German companies PUMA SE NPV (DE:PUM) and Deutsche Pfandbriefbank (DE:PBB) have a forecasted upside potential of more than 45% in their share prices. According to analysts, both stocks have moderate Buy ratings.
Let’s take a look at some details.
PUMA is a renowned German brand with global recognition, specializing in the design and retail of sportswear clothing and footwear.
Over the past three years, the company’s stock has faced challenges, resulting in a decline of 31%. YTD, the stock has continued to trade downward, experiencing a decrease of 16%. Macroeconomic headwinds, higher inventory levels, and stretched margins continue to put pressure on the company’s outlook and its share price.
However, analysts remain bullish on the company’s long-term prospects, considering its solid brand position, global diversification, and positive developments in China. After a period of more than two years of declining business, PUMA has successfully regained growth in the Greater China region.
Over the last few months, four analysts have shown further confidence in the stock, reiterating their ratings. Among these, Piral Dadhania from RBC Capital has the highest price target of €73, which is 52% higher than the current price level.
Most recently, 12 days ago, Baader Bank’s analyst Volker Bosse also reiterated his Buy rating on the stock, predicting an upside of 25%.
Is Puma a Good Stock to Invest in?
According to TipRanks, PUM stock has a Moderate Buy rating with nine Buy and five Hold recommendations.
The average price forecast is €69.61, which represents a 45% change from the current price level.
Deutsche Pfandbriefbank AG
Deutsche Pfandbriefbank is a German bank focused on real estate and public investment finance.
Over the past year, the company’s stock has experienced a downward trend, with a total decline of 24.3%. In the last three months, the stock has dropped by almost 20%. The stock suffered another hit after the company reported its Q1 2023 earnings in May. The company posted lower numbers than the previous year but did surpass analysts’ expectations.
Analysts have mixed opinions on the stock on TipRanks. Yesterday, Citigroup’s analyst Borja Ramirez Segura downgraded his rating from Hold to Sell on the stock. He reduced his price target from €8.6 to €6.10, predicting a downside of 10.6% in the share price. Segura believes that the commercial real estate market is experiencing a downturn, with a decline in investor demand and a decrease in prices.
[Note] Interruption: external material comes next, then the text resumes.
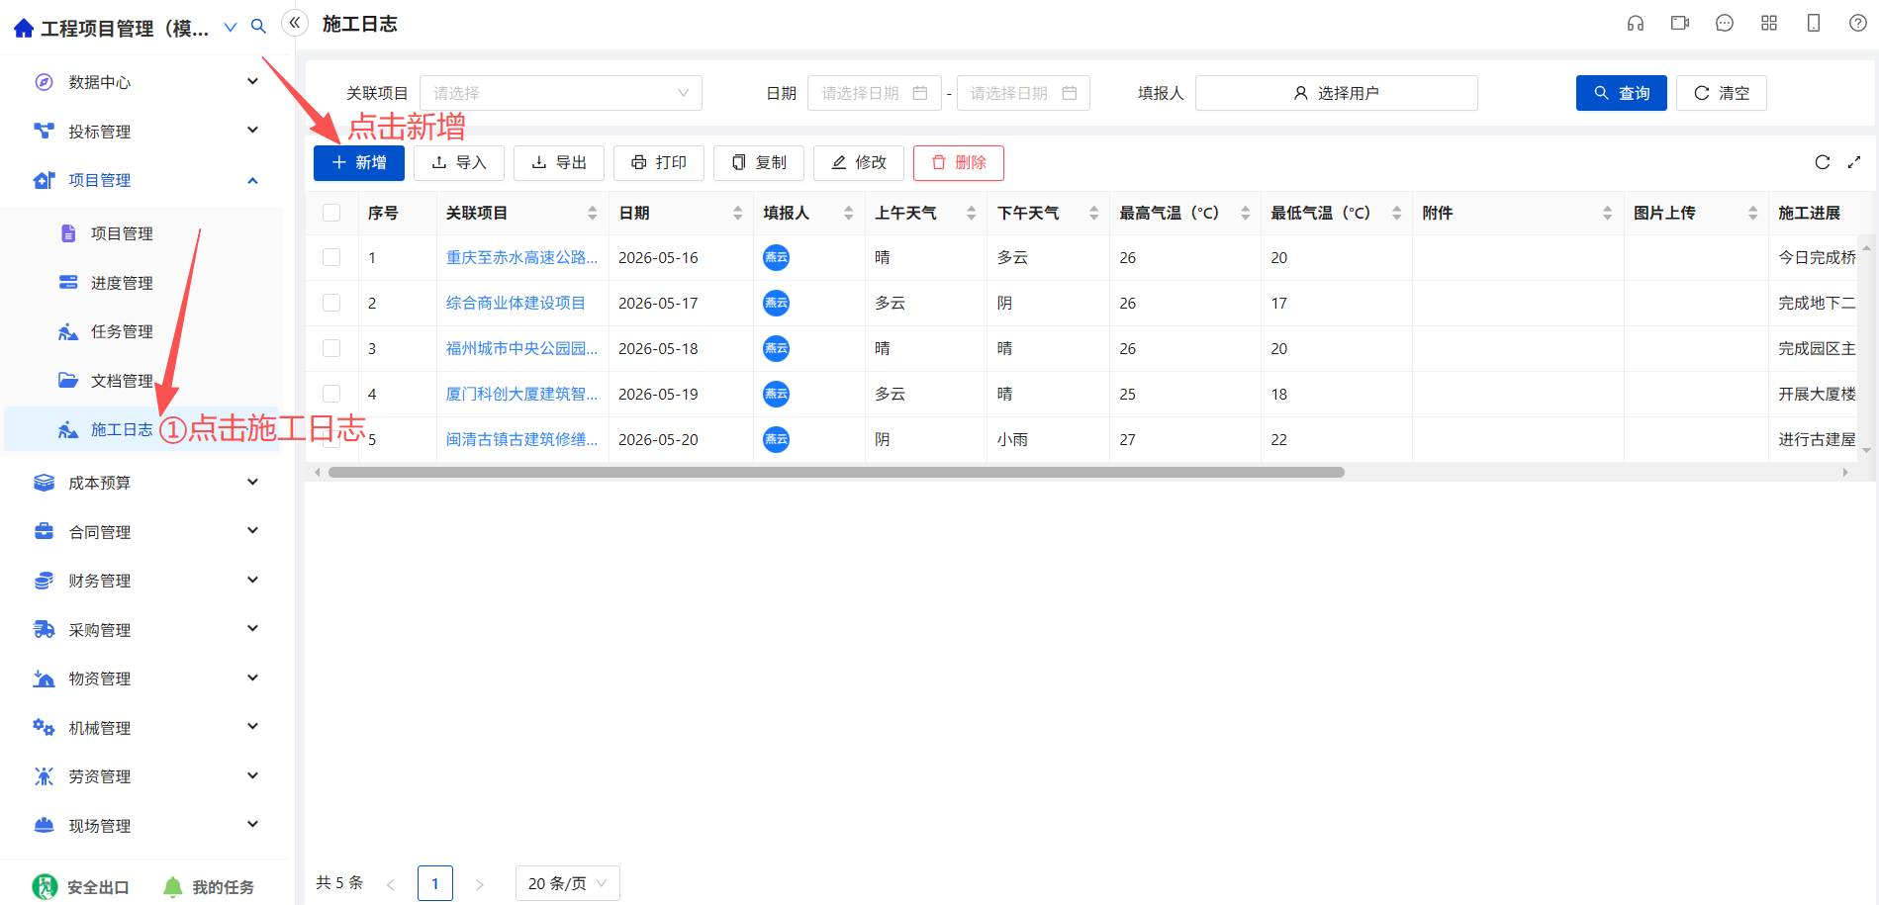Collapse sidebar with double-chevron icon

pos(295,23)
On the other hand, analyst Johannes Thormann from HSBC reiterated his Buy rating on the stock 12 days ago. Thormann is highly bullish on the stock and anticipates a 90% growth in the share price.
Deutsche Pfandbriefbank Stock Forecast
On TipRanks, PBB stock has a Moderate Buy rating with a total of four recommendations. It includes two Buy and two Hold ratings.
The average stock forecast is €9.93, which has an upside potential of 45%. The target price has a high forecast of €13 and a low forecast of €8.
While making investments in the German market, investors could consider these stocks as offering higher upside growth.